There are certain things we expect of long-running British sitcom stars. Embarking upon a career as a stand-up comic, as Ricky Gervais did, would be one; another is trying to recapture the magic in a new sitcom, which … Gervais also did. Richard Ayoade of The IT Crowd went another way: making a film adaptation of a Dostoyevsky novella, which you can watch at home today if you don’t feel like finding a theater that’s playing it this opening weekend (though that is also an option).
Jesse Eisenberg stars as both Simon James and … James Simon, a coworker who looks exactly like him, yet is his total opposite in character. Though Simon has been too shy to pursue Hannah (Mia Wasikowska), James gives him game tips to try to win her over — but then Simon discovers that James has started seeing her himself.

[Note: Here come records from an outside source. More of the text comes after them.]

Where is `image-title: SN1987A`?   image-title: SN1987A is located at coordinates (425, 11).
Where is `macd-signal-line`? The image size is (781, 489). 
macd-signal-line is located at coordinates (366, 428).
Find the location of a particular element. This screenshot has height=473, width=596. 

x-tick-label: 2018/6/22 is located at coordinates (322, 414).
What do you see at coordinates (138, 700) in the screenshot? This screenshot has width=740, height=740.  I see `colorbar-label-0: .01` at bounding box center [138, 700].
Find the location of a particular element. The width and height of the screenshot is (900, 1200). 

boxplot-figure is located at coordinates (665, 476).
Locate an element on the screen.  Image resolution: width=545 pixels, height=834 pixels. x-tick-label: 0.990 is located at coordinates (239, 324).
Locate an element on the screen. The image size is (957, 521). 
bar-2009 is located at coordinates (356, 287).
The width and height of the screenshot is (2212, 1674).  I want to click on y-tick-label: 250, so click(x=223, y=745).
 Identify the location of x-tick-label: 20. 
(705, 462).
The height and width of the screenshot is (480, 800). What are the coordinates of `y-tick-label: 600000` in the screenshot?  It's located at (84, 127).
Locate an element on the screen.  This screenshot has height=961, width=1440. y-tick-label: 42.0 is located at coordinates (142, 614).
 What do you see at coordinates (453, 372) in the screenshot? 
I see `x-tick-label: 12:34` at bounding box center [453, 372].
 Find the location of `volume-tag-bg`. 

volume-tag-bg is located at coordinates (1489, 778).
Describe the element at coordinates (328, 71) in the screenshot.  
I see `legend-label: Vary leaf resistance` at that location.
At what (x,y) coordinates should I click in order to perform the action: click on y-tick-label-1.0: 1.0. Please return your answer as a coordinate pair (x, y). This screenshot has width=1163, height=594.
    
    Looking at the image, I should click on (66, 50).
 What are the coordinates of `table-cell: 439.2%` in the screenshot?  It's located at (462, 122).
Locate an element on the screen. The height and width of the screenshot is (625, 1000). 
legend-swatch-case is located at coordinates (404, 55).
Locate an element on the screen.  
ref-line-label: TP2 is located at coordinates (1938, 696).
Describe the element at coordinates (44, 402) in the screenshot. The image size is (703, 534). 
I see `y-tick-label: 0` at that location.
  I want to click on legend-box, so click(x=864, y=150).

Will Simon’s double usurp his life?
FUN FACT: The Double is one of TWO new releases this week that share their titles with previous Richard Gere vehicles; the second is directly below.
New and Notable
Some have grown weary of the “found footage” horror genre, in which case, this film is not for you. But if the latest Paranormal Activity only whetted your appetite for more, Mr. Jones is just the ticket.
A young couple trying to make a nature documentary out in the woods stumble upon a creepy old cabin full of strange objects. (Just like The Cabin in the Woods, but: different movie.) The cabin turns out to belong to outsider artist Mr. Jones, who seems to be the sort of subject the documentarians might want to cover. But perhaps that’s a bad idea.
Early/“In Theaters” Releases
Did someone say “found footage horror film”? Your cup runneth over this weekend! WITH BLOOD!
Horror auteur Ti West (The House of the Devil) wrote and directed this entry into the genre (available on demand before it’s in theaters); it tells the tale of Patrick, a photographer visiting his recovering drug addict sister Caroline with a couple of friends at the commune where Caroline now lives. Caroline seems so happy and well that Patrick and his friends start interviewing her fellow residents, and while they’re all very positive, there may be more to the community than is apparent at first glance.
The story of the West Memphis Three has already inspired several documentaries — Joe Berlinger and Bruce Sinofsky’s Paradise Lost series, and Amy J. Berg’s West of Memphis, produced by Peter Jackson and former defendant Damien Echols. Now Atom Egoyan’s brought us a scripted version of the saga as well.
On demand the same day as its theatrical release, Devil’s Knot is based on Mara Leveritt’s book of the same name. Other than Colin Firth (as a private investigator) and Reese Witherspoon (as the mother of one of the victims), it’s a veritable who’s who of character actors, including Elias Koteas, Bruce Greenwood, Matt Letscher, Michael Gladis, Amy Ryan, and many, many more.
If you enjoyed Seasons 1 and 3 of American Horror Story but wished it featured more fancy British thespians, I’m about to make your whole weekend.
On demand before it’s in theaters, Anna (original title: Mindscape) stars Mark Strong (of just about everything) as John Washington, a detective with the unique investigative talent to enter people’s memories. Soon enough, he crosses paths with the titular character (Taissa Farmiga, most recently of American Horror Story), an apparent trauma victim — but is she? Or is she a sociopath?
In a post–Avengers and Marvel’s Agents of S.H.I.E.L.D world, one might forget that Clark Gregg, a.k.a. Agent Coulson, had a nice career as a writer-director before Marvel came around. But with Trust Me, Gregg comes out from the Hulk’s rather large shadow again.
Available to rent at home before its theatrical release, Trust Me stars Gregg as a talent agent for kids who’s trying his best to stay ahead of a tough rival, Aldo. The film also stars Amanda Peet, Felicity Huffman, William H. Macy, and, as Aldo, the great Sam Rockwell, another recent Marvel inductee.
All Cheerleaders Die
Lots of novice filmmakers write and/or direct movies that they might not be so proud of as the years go by. Few of them wait a dozen years and remake their old material — but Lucky McKee and Chris Sivertson did!
The original All Cheerleaders Die was released in 2001, when Sivertson and McKee were barely out of college. But a good story is a good story, and that’s why they returned to it more than a decade later. If you missed it the first time: High schoolers on a camping trip argue over whether football or cheerleading is the harder sport. When all the cheerleaders apparently die — spoiler, I guess? Although … the title? — the dudes flee the scene. But years later, it turns out the situation was not quite what it seemed. Available on VOD prior to its theatrical release.